┌─ DATASET EXTRACT

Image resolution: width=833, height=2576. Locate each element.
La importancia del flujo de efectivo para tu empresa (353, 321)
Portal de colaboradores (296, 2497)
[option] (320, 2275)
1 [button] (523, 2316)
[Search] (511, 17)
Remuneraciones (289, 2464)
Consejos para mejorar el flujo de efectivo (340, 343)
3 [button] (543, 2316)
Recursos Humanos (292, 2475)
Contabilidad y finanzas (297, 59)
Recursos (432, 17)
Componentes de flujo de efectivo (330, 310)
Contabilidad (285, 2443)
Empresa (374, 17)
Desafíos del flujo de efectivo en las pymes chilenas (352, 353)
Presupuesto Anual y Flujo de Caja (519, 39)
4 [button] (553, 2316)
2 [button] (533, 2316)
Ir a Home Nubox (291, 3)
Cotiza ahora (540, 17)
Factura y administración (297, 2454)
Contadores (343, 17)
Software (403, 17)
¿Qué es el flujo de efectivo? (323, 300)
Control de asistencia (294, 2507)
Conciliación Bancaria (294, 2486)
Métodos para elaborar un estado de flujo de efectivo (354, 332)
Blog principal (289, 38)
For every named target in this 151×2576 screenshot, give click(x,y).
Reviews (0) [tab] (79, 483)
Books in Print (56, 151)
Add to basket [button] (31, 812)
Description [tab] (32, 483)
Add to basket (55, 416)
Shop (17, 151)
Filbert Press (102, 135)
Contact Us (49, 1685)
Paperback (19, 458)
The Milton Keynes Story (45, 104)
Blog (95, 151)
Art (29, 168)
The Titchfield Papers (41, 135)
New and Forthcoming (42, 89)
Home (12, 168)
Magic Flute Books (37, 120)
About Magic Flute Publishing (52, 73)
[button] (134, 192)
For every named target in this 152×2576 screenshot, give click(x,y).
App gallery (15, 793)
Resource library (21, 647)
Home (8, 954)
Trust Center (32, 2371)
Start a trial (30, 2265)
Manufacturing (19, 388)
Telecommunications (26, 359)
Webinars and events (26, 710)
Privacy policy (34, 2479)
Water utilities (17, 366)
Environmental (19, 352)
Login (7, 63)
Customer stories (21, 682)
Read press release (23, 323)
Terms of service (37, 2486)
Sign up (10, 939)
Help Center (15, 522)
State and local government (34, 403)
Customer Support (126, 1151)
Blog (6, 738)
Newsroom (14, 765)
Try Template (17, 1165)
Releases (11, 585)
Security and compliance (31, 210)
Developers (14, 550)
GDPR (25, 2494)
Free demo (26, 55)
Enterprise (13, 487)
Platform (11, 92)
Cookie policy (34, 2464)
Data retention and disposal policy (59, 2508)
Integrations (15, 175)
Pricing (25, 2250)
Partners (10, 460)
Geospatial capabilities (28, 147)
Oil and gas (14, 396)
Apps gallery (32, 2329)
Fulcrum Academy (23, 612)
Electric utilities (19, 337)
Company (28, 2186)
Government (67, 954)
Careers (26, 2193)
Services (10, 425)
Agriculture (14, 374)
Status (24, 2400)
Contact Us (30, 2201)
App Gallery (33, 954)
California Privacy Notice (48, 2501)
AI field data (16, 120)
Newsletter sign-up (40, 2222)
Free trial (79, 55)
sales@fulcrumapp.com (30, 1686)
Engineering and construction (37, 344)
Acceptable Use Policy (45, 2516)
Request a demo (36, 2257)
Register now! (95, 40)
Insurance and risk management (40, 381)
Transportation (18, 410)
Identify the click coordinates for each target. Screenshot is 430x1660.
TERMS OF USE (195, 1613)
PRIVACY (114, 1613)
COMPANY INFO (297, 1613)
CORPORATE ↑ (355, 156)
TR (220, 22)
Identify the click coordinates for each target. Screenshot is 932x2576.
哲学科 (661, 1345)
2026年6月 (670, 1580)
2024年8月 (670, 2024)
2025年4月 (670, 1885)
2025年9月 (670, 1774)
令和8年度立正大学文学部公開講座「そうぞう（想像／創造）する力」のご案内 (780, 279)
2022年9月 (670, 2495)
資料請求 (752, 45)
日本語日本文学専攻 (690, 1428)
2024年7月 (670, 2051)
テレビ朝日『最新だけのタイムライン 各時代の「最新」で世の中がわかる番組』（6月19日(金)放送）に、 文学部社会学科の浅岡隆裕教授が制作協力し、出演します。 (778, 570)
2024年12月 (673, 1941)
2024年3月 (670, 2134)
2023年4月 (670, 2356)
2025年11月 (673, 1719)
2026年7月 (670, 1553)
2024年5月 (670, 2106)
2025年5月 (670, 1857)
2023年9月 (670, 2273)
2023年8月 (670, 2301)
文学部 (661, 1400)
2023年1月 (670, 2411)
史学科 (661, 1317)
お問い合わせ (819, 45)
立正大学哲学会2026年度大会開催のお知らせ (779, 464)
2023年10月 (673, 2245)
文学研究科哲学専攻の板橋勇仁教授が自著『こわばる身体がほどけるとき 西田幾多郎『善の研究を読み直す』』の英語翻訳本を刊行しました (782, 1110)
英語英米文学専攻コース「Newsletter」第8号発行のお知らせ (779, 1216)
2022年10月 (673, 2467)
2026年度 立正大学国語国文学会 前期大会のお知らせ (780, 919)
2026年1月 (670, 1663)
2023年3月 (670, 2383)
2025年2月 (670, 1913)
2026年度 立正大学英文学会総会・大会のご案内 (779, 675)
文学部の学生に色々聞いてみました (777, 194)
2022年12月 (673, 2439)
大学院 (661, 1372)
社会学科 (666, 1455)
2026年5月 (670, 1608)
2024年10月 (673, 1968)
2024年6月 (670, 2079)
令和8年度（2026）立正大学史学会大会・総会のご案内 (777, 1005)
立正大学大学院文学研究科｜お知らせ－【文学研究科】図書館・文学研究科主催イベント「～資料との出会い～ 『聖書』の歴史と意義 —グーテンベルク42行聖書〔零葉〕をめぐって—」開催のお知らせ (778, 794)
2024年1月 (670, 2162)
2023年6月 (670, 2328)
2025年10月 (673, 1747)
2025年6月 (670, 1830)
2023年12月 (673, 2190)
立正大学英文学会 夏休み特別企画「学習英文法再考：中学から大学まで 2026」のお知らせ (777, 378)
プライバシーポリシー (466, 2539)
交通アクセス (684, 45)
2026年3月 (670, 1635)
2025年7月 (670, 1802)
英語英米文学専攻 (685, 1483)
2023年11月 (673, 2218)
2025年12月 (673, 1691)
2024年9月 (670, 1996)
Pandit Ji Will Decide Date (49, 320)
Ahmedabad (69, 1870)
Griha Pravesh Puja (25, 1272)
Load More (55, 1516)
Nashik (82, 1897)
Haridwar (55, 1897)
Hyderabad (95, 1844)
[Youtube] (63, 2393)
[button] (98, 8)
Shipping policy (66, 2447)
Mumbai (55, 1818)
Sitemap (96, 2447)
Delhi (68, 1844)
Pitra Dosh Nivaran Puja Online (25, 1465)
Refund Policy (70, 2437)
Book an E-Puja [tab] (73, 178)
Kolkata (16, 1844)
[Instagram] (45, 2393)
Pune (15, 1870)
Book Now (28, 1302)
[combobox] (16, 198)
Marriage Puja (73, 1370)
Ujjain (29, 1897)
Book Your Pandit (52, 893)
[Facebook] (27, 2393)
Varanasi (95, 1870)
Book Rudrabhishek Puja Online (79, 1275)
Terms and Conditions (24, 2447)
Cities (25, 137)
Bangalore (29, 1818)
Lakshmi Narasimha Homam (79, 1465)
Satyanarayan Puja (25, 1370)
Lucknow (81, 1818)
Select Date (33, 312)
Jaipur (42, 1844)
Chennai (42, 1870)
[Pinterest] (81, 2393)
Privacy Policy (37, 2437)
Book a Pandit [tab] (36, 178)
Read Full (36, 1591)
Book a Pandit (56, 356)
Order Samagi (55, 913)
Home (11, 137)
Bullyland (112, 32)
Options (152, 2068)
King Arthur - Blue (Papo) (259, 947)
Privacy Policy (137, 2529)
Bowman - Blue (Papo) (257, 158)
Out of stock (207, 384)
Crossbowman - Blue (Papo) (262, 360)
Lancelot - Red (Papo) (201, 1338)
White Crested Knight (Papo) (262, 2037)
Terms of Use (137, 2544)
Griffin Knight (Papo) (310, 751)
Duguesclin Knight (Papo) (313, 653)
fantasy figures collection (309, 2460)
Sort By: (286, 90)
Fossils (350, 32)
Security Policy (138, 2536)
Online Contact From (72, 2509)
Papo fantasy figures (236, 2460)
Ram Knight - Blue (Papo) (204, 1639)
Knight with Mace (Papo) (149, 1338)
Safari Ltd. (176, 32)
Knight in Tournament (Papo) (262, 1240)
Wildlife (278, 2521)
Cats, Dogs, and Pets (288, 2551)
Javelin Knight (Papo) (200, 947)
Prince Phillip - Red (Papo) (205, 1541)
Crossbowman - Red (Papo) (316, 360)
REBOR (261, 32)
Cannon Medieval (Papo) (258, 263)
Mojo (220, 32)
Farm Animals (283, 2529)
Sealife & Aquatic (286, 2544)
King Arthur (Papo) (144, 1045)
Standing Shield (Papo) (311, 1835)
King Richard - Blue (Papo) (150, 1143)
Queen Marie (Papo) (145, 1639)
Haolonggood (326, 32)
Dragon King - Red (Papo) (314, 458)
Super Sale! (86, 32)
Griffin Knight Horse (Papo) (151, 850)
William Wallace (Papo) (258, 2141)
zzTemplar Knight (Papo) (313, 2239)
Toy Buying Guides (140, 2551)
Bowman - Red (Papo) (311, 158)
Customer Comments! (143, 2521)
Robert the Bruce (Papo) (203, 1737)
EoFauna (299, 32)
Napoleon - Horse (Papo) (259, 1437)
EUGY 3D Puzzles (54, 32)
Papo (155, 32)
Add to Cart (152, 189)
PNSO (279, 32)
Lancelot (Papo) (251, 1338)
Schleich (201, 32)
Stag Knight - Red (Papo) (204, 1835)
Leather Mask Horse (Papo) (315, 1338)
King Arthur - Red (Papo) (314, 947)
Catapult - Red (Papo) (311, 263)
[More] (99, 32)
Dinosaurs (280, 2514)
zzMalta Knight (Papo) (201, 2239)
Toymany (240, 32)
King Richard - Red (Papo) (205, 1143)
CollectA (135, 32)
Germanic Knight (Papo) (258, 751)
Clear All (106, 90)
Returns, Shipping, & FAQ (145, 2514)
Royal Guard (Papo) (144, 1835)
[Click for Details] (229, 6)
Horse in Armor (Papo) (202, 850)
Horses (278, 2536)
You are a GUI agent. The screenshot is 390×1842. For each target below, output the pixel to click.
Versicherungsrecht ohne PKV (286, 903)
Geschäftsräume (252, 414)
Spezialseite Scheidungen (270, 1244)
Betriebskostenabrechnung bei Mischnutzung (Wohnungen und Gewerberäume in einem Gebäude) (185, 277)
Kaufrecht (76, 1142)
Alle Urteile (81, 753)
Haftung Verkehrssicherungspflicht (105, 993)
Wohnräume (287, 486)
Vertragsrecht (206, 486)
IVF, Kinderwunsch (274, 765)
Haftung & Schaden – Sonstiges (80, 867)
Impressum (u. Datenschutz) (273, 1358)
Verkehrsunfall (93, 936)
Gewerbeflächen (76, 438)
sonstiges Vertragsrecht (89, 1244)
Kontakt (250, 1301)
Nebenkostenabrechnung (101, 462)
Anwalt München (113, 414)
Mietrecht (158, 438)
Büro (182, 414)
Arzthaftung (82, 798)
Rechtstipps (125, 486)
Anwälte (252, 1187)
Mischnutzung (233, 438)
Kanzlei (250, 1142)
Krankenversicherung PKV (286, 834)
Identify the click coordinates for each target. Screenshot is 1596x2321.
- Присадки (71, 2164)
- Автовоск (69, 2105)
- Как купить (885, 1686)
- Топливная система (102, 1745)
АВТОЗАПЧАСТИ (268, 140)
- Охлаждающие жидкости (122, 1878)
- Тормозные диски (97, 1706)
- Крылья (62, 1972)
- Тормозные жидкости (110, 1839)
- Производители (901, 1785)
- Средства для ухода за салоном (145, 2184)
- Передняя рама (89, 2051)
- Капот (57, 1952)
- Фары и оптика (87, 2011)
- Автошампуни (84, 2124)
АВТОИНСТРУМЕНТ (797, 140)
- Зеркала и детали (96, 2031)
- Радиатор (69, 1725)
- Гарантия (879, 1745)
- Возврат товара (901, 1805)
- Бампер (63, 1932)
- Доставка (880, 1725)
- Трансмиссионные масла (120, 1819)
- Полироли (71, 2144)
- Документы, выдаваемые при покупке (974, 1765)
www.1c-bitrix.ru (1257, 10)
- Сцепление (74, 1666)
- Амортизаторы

└─

**THE PROBLEM**
Copy out every line from the data above in which the word "named" occurs.

**OUTPUT BELOW**
For every named target in this 151×2576 screenshot, give click(x,y).
For every named target in this 152×2576 screenshot, give click(x,y).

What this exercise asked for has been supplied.